Une autre de ces dames courut au salon chercher un des châles d’Arabella. Elle revint en portant un cachemire bleu indien, orné d’une fine frange de fils roses et dorés. Une fois que Mrs Ayrton en eut enveloppé ses épaules, cependant, la robe noire sembla éteindre toute sa beauté.

Arabella, les mains jointes devant elle, les considérait tous avec une expression calme, indifférente. Elle ne se donna la peine de répondre à aucune de leurs aimables interrogations. Elle ne parut ni surprise ni embarrassée de les trouver là.

— Où diable êtes-vous allée ? demanda Strange.

— Me promener, répondit-elle de sa voix habituelle.

— Vous promener ! Arabella, avez-vous perdu la tête ? Par trois pieds de neige ? Où donc ?

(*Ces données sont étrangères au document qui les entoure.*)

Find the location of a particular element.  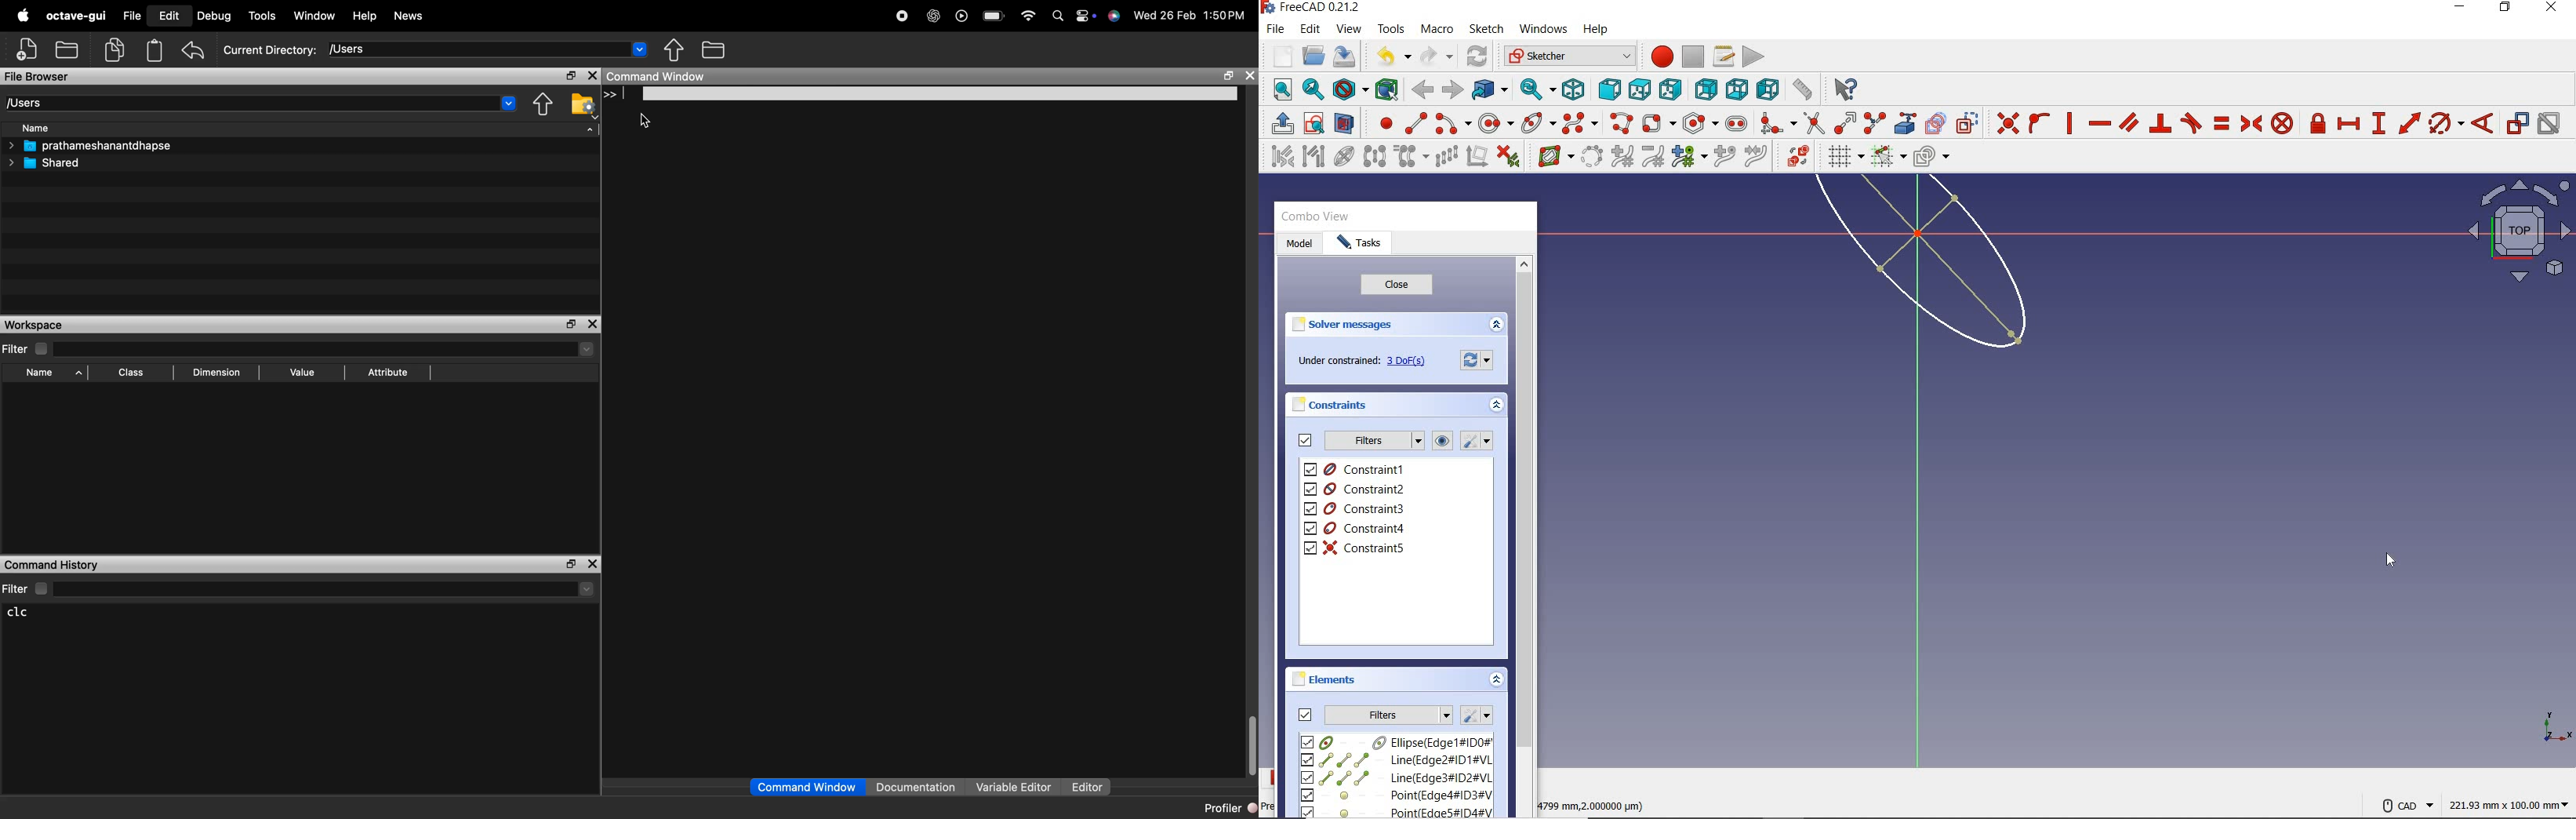

Siri is located at coordinates (1113, 16).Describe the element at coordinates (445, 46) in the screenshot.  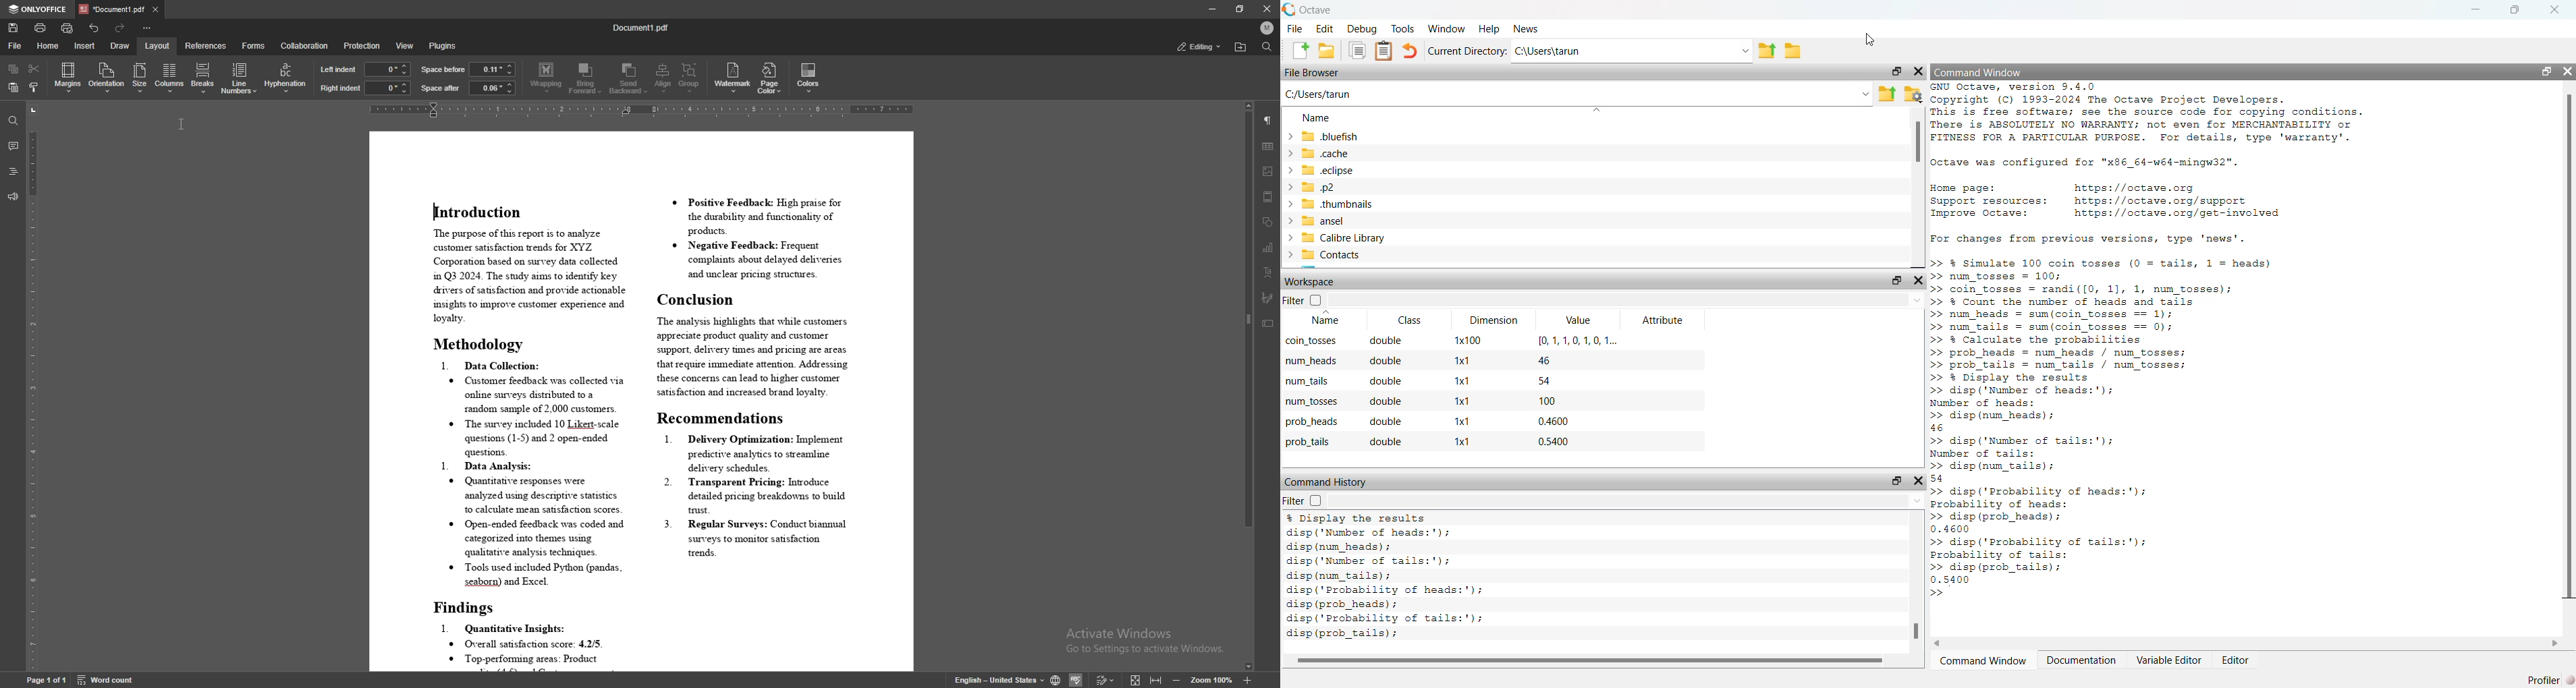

— Dans les bois sombres, parmi mes frères et mes sœurs au sommeil léger. À travers les plateaux marécageux, au milieu des fantômes embaumés de mes frères et de mes sœurs depuis longtemps défunts. Sous le ciel gris, au sein des songes et des murmures de mes futurs frères et sœurs…

Strange la regarda fixement.

— Comment ?

Avec des questions aussi aimables que celles-ci pour l’encourager à parler, cela ne surprit personne qu’elle n’en dît pas davantage. Une des dames, au moins, commença à penser que la rudesse de son mari la rendait peu loquace et la poussait à répondre avec des accents étranges.

Mrs Ayrton passa son bras autour des épaules d’Arabella et la tourna doucement vers l’escalier.

— Mrs Strange est fatiguée, dit-elle d’un ton ferme. Venez, ma chère, montons dans…

— Ah, non ! déclara Strange. Pas encore ! J’aimerais savoir d’où vient cette robe. Je vous demande pardon, madame Ayrton, mais je suis bien décidé à…

Il s’avança vers elles. Soudain, il s’immobilisa et fixa le sol avec perplexité. Puis il s’écarta précautionneusement de quelque chose.

— Jeremy ! D’où sort cette eau ? Juste à l’endroit où Mrs Strange se tenait.

Jeremy apporta un chandelier au pied de l’escalier, où s’étalait une grande flaque. Lui et Strange examinèrent le plafond et les murs d’un air inquiet. Les autres serviteurs s’intéressèrent à leur tour au problème, imité des gentlemen.

Pendant que les hommes se laissaient ainsi distraire, Mrs Ayrton et ces dames emmenèrent tranquillement Arabella.

Le vestibule d’Ashfair était aussi suranné que le restant de la maison. Il était lambrissé d’orme verni d’un ton crème. Quant au sol, ce n’étaient que des dalles de pierre bien balayées. Un des valets de chambre était d’avis que l’eau devait avoir suinté des dalles et alla donc quérir un tisonnier pour sonder celles-ci afin de prouver que l’une d’elles avait du jeu. Néanmoins, il ne réussit à en ébranler aucune. Nulle part on ne voyait trace de l’origine de l’infiltration. Un autre pensait que les deux chiens du capitaine Ayrton s’étaient peut-être oubliés. Les animaux furent examinés avec soin. Ils étaient complètement secs.

Finalement, ils examinèrent l’eau.

— Elle est noire et il y a de minuscules bribes, de quelque chose dedans, souligna Strange.

— On dirait de la mousse, dit Jeremy Johns.

Ils continuèrent de s’étonner et de s’exclamer quelque temps, jusqu’à ce que l’absence totale d’éclaircissements les obligeât à laisser ce sujet de côte. Peu après, les messieurs se retirèrent, emmenant leurs épouses avec eux.

À cinq heures, Janet Hughes monta dans la chambre de sa maîtresse et trouva cette dernière couchée sur son lit. Elle n’avait pas pris la peine d’ôter sa robe noire. Quand Janet lui demanda si elle se sentait souffrante, Arabella répondit qu’elle avait mal aux mains. Janet aida donc sa maîtresse à se dévêtir, puis alla informer Strange.

Le deuxième jour, Arabella se plaignit d’une douleur qui descendait du sommet de sa tête, le long de son flanc droit, jusqu’à ses pieds (ou, du moins, ils supposèrent qu’elle entendait cela en disant « de ma cime jusqu’au bout de mes racines »). Ce symptôme était suffisamment alarmant pour que Strange envoya quérir Mr Newton, le médecin de Church Stretton. Mr Newton se rendit à Clun à cheval dans l’après-midi ; hormis la douleur, il ne trouva rien d’anormal et repartit gaiement, promettant à Strange de revenir dans un jour ou deux. Le troisième jour, Arabella rendait l’âme.